Cursor

Selasa, 14 Juni 2016

PAPUA DALAM FAKTA SEJARAH




Dengan dalih “kebebasan berekspresi” yang sudah kebablasan, sebuah ironi ketika opini dikembangkan agar pemberontak disanjung sebagai pahlawan, ketika propaganda menjadikan pembantai berubah status menjadi teraniaya.


Sejarah perlu dipahami secara utuh dan berkesinambungan. Pemahaman sejarah yang hanya dengan membaca potongan-potongan fragmen, sementara sebagian fragmen telah dipenggal dan ditutup-tutupi, akan melahirkan pemahaman menyimpang. Tidak hanya itu, bahkan bisa memutarbalikkan fakta dalam peristiwa. Hal itu terjadi di tengah bangsa ini dalam memahami sejarah Papua.
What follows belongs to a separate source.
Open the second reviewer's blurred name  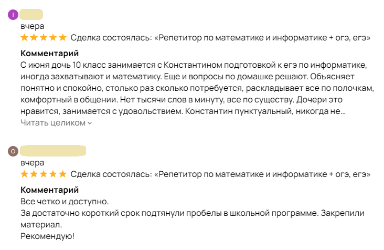[x=53, y=151]
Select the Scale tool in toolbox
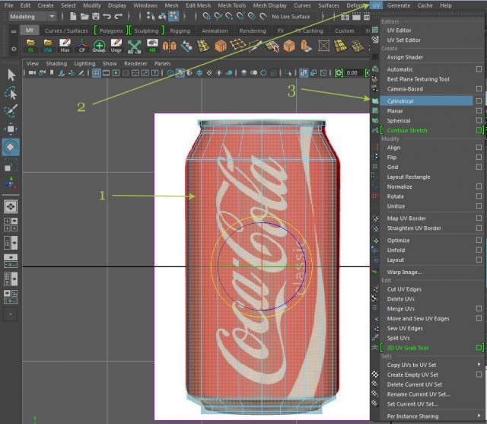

Dalam pandangan sejarah, Pada masa itu penjajah Belanda (Hindia Belanda) belum mau melepaskan Papua (Irian Barat), padahal wilayah jajahannya itu dari Sabang sampai Merauke tapi yang diserahkan hanya sampai Maluku. Sehingga sesuai Penentuan Pendapat Rakyat (Pepera) 1 Mei 1969 dan telah disepakati pada 2 Agustus 1969 dan hasilnya dibahas di Dewan Keamanan PBB selama tiga bulan, kemudian pada 19 November 1969 akhirnya Sekjen PBB mengetuk palu dan memutuskan Papua (Irian Barat) bagian (milik) dari NKRI, tetapi oleh sebagian kelompok kecil masyarakat Papua yang bukan pelaku sejarah dan hanya mendengar cerita yang tidak benar dan telah dibelokkan tidak mengakuinya.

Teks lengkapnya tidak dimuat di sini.